◆ Goal of the exercise
Edit the material from the line containing "Screen dimensions: 1228x598" down to the line containing "Action: [x=633, y=22]", changing "gutter" to "margin" and leaving everything else as it is. Give only those lines, and leave out the pictures.

======

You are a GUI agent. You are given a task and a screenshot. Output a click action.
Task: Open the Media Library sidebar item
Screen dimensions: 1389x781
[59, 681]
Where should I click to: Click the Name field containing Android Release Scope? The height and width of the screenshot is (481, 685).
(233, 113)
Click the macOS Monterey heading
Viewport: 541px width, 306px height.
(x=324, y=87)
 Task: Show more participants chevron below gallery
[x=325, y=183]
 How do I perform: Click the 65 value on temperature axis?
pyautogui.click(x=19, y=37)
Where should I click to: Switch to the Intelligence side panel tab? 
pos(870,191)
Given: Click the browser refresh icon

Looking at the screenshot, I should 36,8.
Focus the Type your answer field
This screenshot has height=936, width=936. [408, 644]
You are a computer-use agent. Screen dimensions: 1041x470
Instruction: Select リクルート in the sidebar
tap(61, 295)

======

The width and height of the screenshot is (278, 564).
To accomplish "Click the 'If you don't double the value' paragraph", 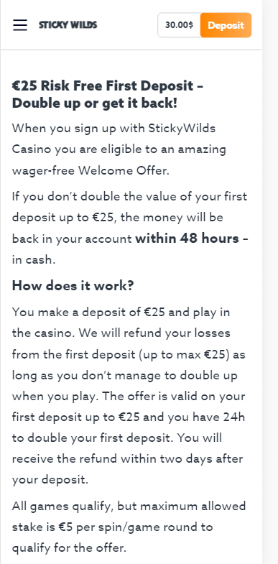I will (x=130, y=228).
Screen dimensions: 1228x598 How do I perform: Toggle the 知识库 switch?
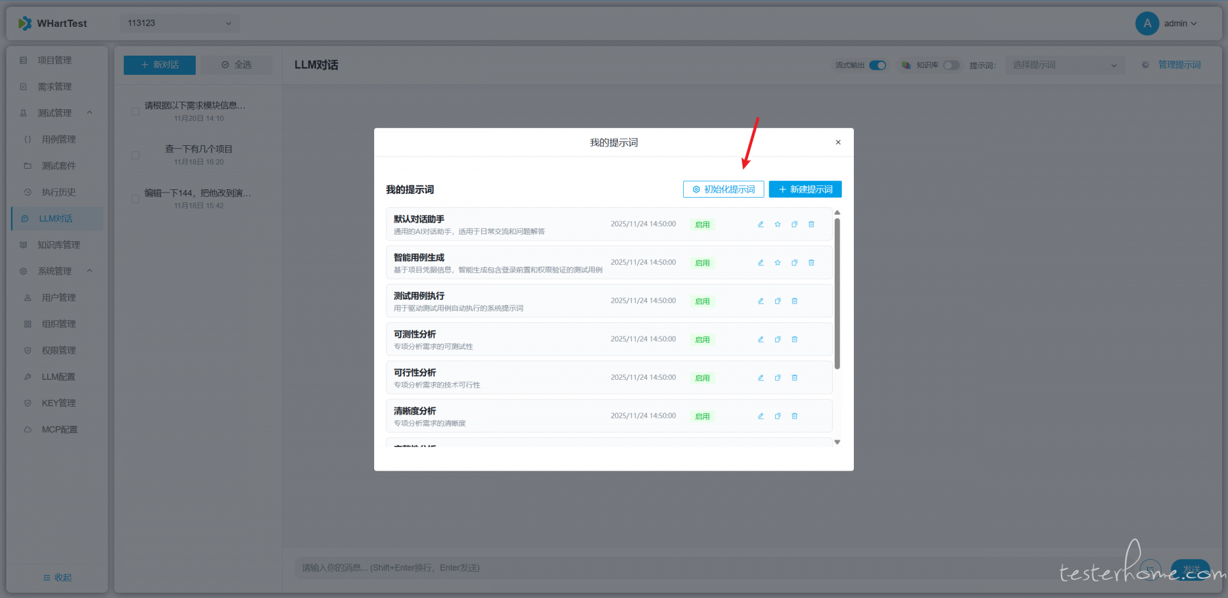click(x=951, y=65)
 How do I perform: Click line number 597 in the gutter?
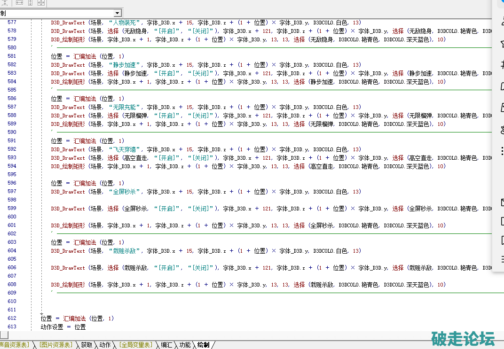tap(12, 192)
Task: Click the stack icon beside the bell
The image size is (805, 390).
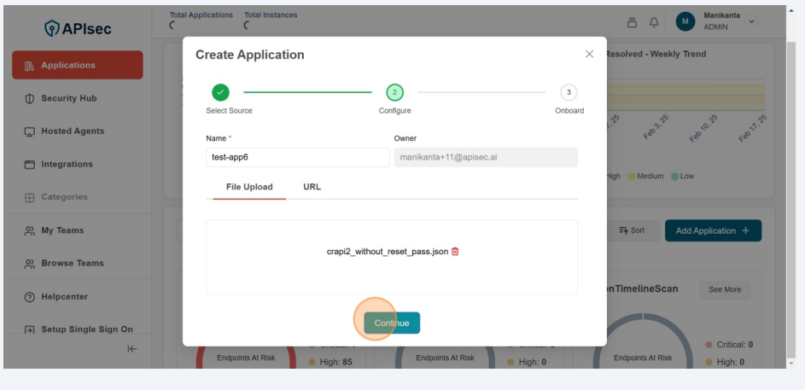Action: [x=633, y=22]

======

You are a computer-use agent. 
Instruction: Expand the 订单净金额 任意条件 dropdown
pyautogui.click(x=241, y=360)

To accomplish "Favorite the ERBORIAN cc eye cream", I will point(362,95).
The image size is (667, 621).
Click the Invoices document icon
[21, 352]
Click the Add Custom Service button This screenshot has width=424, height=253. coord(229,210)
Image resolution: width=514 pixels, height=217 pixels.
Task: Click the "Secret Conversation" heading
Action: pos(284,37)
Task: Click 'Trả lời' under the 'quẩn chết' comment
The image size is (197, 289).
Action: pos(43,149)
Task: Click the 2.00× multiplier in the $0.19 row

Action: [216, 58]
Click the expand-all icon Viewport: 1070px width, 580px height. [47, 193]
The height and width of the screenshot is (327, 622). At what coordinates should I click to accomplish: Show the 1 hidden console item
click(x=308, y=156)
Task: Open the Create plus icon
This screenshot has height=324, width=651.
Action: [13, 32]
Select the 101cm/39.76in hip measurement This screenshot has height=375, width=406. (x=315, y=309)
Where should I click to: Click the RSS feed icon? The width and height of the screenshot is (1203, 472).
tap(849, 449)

======

◆ Result of this task
Screen dimensions: 1228x598 How do I perform: Toggle the 知识库 switch?
click(x=951, y=65)
 How do I perform: Click line number 597 in the margin?
tap(12, 192)
Task: Click the stack icon beside the bell
The image size is (805, 390).
Action: [x=633, y=22]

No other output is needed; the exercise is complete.